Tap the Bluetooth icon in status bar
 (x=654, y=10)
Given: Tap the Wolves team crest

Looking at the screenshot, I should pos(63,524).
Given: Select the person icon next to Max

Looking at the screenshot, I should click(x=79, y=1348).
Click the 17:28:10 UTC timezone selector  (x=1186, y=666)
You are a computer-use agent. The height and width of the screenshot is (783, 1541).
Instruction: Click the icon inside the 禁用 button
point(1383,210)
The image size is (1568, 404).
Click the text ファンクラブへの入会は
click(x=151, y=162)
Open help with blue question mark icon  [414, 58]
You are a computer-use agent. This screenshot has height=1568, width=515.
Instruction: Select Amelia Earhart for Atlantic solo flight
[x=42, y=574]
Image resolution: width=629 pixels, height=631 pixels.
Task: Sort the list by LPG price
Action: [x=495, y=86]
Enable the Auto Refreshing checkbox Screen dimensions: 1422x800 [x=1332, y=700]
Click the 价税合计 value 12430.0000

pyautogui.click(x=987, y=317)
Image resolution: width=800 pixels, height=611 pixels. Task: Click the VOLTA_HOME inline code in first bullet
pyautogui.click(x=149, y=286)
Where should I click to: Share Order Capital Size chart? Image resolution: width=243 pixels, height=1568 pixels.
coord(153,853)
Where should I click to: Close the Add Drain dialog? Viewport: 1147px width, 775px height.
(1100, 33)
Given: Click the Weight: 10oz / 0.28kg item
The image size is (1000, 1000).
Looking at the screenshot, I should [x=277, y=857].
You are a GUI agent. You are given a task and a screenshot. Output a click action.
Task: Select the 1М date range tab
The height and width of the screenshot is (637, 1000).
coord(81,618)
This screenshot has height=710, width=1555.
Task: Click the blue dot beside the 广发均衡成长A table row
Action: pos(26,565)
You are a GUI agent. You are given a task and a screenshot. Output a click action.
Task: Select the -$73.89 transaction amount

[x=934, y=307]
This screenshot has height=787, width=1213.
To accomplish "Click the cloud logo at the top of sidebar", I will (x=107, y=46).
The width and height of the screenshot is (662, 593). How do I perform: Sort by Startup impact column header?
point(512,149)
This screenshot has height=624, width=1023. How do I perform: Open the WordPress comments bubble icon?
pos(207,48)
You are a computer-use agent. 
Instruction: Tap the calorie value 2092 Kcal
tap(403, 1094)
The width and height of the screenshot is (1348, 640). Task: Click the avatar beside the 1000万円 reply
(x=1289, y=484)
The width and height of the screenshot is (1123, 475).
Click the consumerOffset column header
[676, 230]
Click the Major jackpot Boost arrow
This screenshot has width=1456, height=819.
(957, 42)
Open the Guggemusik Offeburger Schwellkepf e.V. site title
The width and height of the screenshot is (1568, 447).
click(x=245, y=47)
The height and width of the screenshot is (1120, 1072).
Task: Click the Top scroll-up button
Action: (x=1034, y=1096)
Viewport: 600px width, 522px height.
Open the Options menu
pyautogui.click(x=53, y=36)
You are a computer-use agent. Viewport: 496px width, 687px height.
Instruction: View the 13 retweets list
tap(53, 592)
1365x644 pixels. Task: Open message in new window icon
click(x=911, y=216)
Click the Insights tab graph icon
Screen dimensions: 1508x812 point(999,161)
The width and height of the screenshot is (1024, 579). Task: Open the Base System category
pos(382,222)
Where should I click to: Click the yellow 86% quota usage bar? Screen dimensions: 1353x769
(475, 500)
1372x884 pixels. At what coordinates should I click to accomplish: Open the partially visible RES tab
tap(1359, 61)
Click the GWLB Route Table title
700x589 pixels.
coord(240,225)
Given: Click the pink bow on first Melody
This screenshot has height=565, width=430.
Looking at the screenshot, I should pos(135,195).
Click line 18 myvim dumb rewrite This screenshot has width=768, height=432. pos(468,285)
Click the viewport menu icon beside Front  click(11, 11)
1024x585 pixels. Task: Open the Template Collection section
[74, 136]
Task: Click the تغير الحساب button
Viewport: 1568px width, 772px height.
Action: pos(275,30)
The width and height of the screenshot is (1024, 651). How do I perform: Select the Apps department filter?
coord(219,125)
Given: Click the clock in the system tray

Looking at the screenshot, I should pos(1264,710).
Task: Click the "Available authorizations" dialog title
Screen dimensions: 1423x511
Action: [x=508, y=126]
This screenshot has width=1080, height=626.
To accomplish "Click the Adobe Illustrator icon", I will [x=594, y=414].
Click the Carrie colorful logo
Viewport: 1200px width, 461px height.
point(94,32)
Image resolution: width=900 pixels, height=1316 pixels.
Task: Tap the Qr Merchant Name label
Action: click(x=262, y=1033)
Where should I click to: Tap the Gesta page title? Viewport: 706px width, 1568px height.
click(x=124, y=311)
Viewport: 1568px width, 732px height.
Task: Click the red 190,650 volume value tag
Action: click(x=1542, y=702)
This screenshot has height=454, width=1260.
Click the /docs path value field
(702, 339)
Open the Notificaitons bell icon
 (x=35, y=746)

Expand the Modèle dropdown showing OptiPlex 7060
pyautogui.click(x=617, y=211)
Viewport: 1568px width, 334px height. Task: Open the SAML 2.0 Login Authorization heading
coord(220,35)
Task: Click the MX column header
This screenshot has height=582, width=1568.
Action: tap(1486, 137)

■ ■ ■ ■

EXERCISE AIM: Your output should match the records above word for word.

TASK ANSWER:
Tap the Bluetooth icon in status bar
 (x=654, y=10)
Given: Tap the Wolves team crest

Looking at the screenshot, I should pos(63,524).
Given: Select the person icon next to Max

Looking at the screenshot, I should click(x=79, y=1348).
Click the 17:28:10 UTC timezone selector  (x=1186, y=666)
You are a computer-use agent. The height and width of the screenshot is (783, 1541).
Instruction: Click the icon inside the 禁用 button
point(1383,210)
The image size is (1568, 404).
Click the text ファンクラブへの入会は
click(x=151, y=162)
Open help with blue question mark icon  [414, 58]
You are a computer-use agent. This screenshot has height=1568, width=515.
Instruction: Select Amelia Earhart for Atlantic solo flight
[x=42, y=574]
Image resolution: width=629 pixels, height=631 pixels.
Task: Sort the list by LPG price
Action: [x=495, y=86]
Enable the Auto Refreshing checkbox Screen dimensions: 1422x800 [x=1332, y=700]
Click the 价税合计 value 12430.0000

pyautogui.click(x=987, y=317)
Image resolution: width=800 pixels, height=611 pixels. Task: Click the VOLTA_HOME inline code in first bullet
pyautogui.click(x=149, y=286)
Where should I click to: Share Order Capital Size chart? Image resolution: width=243 pixels, height=1568 pixels.
coord(153,853)
Where should I click to: Close the Add Drain dialog? Viewport: 1147px width, 775px height.
(1100, 33)
Given: Click the Weight: 10oz / 0.28kg item
The image size is (1000, 1000).
Looking at the screenshot, I should [x=277, y=857].
You are a GUI agent. You are given a task and a screenshot. Output a click action.
Task: Select the 1М date range tab
The height and width of the screenshot is (637, 1000).
coord(81,618)
This screenshot has height=710, width=1555.
Task: Click the blue dot beside the 广发均衡成长A table row
Action: pos(26,565)
You are a GUI agent. You are given a task and a screenshot. Output a click action.
Task: Select the -$73.89 transaction amount

[x=934, y=307]
This screenshot has height=787, width=1213.
To accomplish "Click the cloud logo at the top of sidebar", I will (x=107, y=46).
The width and height of the screenshot is (662, 593). How do I perform: Sort by Startup impact column header?
point(512,149)
This screenshot has height=624, width=1023. How do I perform: Open the WordPress comments bubble icon?
pos(207,48)
You are a computer-use agent. 
Instruction: Tap the calorie value 2092 Kcal
tap(403, 1094)
The width and height of the screenshot is (1348, 640). Task: Click the avatar beside the 1000万円 reply
(x=1289, y=484)
The width and height of the screenshot is (1123, 475).
Click the consumerOffset column header
[676, 230]
Click the Major jackpot Boost arrow
This screenshot has width=1456, height=819.
(957, 42)
Open the Guggemusik Offeburger Schwellkepf e.V. site title
The width and height of the screenshot is (1568, 447).
click(x=245, y=47)
The height and width of the screenshot is (1120, 1072).
Task: Click the Top scroll-up button
Action: (x=1034, y=1096)
Viewport: 600px width, 522px height.
Open the Options menu
pyautogui.click(x=53, y=36)
You are a computer-use agent. Viewport: 496px width, 687px height.
Instruction: View the 13 retweets list
tap(53, 592)
1365x644 pixels. Task: Open message in new window icon
click(x=911, y=216)
Click the Insights tab graph icon
Screen dimensions: 1508x812 point(999,161)
The width and height of the screenshot is (1024, 579). Task: Open the Base System category
pos(382,222)
Where should I click to: Click the yellow 86% quota usage bar? Screen dimensions: 1353x769
(475, 500)
1372x884 pixels. At what coordinates should I click to accomplish: Open the partially visible RES tab
tap(1359, 61)
Click the GWLB Route Table title
700x589 pixels.
coord(240,225)
Given: Click the pink bow on first Melody
This screenshot has height=565, width=430.
Looking at the screenshot, I should pos(135,195).
Click line 18 myvim dumb rewrite This screenshot has width=768, height=432. pos(468,285)
Click the viewport menu icon beside Front  click(11, 11)
1024x585 pixels. Task: Open the Template Collection section
[74, 136]
Task: Click the تغير الحساب button
Viewport: 1568px width, 772px height.
Action: pos(275,30)
The width and height of the screenshot is (1024, 651). How do I perform: Select the Apps department filter?
coord(219,125)
Given: Click the clock in the system tray

Looking at the screenshot, I should pos(1264,710).
Task: Click the "Available authorizations" dialog title
Screen dimensions: 1423x511
Action: [x=508, y=126]
This screenshot has width=1080, height=626.
To accomplish "Click the Adobe Illustrator icon", I will [x=594, y=414].
Click the Carrie colorful logo
Viewport: 1200px width, 461px height.
point(94,32)
Image resolution: width=900 pixels, height=1316 pixels.
Task: Tap the Qr Merchant Name label
Action: click(x=262, y=1033)
Where should I click to: Tap the Gesta page title? Viewport: 706px width, 1568px height.
click(x=124, y=311)
Viewport: 1568px width, 732px height.
Task: Click the red 190,650 volume value tag
Action: click(x=1542, y=702)
This screenshot has height=454, width=1260.
Click the /docs path value field
(702, 339)
Open the Notificaitons bell icon
 (x=35, y=746)

Expand the Modèle dropdown showing OptiPlex 7060
pyautogui.click(x=617, y=211)
Viewport: 1568px width, 334px height. Task: Open the SAML 2.0 Login Authorization heading
coord(220,35)
Task: Click the MX column header
This screenshot has height=582, width=1568.
Action: tap(1486, 137)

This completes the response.